The natural border between Peru and Bolivia, Titicaca is the highest navigable lake in the world, nestled at an altitude of 3,810 meters. It is also the largest lake in South America. It covers more than 8,000 km² and is surrounded by mountains. The main cities bordering it are Puno in Peru and Copacabana in Bolivia.

Flying condor in the Colca Canyon

The Colca Canyon

With its 3,300 meter vertical drop, the Colca Canyon stretches over 100 km. To the north of this immense fault stand numerous peaks of more than 5,200 meters in altitude such as Seprigina (5,450m). The Colca Canyon is also one of the best places in Peru to observe the majestic condor.

Hikers in the Sacred Valley, region of Cusco

Sacred Valley

Known as El Valle Sagrado, the Sacred Valley is located just north of Cuzco and is the heart of the Inca Empire. With fertile land and terraced agriculture this valley is dotted with small villages such as Pisac and Ollantaytambo.

Vinicuna Rainbow Mountain

Rainbow Mountain

Sitting at 5,200m, Montaña Arcoíris has seven different colours streaked down it's mountainsides. These colours are created by the minerals within the soils; pink is due to red clay, mud and sand; the whitish colouring is due to quartzose, sandstone and marls, rich in calcium carbonate; the red is due to iron-rich claystones; the green is due to phyllites and clays rich in ferro magnesian; the earthy brown is a product of rock with magnesium belonging to the Quaternary period; and the mustard yellow colour comes from the calcareous sandstones, rich in sulphur.

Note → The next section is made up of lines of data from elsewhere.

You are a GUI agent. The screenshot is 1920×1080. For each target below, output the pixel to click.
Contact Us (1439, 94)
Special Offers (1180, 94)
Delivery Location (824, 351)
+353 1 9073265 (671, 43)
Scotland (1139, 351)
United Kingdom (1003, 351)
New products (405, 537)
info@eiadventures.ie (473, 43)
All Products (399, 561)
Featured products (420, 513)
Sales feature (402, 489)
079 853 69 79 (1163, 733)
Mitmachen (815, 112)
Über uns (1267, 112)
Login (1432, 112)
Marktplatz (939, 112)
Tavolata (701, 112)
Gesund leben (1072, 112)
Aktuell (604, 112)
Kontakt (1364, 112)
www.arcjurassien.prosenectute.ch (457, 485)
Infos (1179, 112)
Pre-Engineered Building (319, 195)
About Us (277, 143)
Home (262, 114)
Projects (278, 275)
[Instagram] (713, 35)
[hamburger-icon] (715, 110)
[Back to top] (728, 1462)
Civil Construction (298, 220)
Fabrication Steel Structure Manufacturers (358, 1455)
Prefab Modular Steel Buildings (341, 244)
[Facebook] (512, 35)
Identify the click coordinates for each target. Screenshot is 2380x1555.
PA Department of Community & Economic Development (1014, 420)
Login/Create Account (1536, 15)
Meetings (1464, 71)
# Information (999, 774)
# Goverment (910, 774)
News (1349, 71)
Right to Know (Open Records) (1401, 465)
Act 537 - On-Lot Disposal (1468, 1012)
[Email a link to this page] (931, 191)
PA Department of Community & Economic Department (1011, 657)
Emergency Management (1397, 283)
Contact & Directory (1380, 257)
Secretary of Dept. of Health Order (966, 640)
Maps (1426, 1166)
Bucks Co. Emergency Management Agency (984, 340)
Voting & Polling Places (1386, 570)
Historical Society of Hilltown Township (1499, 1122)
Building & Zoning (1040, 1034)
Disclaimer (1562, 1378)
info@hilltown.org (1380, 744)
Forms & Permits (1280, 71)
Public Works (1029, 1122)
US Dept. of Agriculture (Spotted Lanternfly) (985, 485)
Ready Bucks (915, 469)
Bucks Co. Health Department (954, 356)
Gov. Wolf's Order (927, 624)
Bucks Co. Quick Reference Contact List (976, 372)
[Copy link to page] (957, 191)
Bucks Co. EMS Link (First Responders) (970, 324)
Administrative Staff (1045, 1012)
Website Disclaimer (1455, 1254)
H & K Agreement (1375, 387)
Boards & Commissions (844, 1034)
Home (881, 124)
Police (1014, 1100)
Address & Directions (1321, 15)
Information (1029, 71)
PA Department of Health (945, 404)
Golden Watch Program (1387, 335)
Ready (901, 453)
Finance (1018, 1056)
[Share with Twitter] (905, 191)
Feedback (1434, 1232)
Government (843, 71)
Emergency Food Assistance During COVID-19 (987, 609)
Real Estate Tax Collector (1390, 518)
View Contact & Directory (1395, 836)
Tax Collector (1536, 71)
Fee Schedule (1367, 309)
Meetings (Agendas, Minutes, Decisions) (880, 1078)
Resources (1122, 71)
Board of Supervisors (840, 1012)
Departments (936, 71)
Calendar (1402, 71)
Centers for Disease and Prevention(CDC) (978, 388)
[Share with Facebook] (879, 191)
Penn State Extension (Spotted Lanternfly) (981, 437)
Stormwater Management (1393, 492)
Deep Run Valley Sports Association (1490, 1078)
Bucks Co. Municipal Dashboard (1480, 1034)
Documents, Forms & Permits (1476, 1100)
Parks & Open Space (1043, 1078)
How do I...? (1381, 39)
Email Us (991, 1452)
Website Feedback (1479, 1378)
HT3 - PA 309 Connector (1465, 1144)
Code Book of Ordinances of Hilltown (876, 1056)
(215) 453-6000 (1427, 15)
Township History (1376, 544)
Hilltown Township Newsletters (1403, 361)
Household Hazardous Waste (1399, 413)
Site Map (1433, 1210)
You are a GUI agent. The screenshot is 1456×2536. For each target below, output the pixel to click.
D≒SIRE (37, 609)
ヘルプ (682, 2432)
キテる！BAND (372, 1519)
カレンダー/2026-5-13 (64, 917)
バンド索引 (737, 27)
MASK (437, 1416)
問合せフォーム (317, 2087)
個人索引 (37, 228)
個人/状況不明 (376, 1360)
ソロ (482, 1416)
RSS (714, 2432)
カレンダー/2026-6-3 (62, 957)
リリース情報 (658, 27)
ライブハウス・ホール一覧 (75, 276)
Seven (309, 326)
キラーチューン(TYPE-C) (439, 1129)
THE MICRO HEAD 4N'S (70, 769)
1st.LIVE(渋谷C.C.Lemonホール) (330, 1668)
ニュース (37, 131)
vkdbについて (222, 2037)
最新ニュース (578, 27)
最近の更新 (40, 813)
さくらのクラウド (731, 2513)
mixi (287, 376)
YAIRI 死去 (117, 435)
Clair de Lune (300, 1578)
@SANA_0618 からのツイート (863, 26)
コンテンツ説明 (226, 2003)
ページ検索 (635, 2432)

Tree in the Amazon rainforest

Amazon rainforest

The Amazonia is the world's largest rainforest, known for its incredible biodiversity. It's vast expanse of forest covers seven countries; Brazil, Bolivia, Peru, Ecuador, Colombia, Venezuela, Guyana, and Suriname, with 13% covering Peru. The net of rivers and lakes that feed the dense forest include the Amazon river, the largest by discharge in the world. It appeared around 55 million years ago, following a global reduction of tropical temperatures.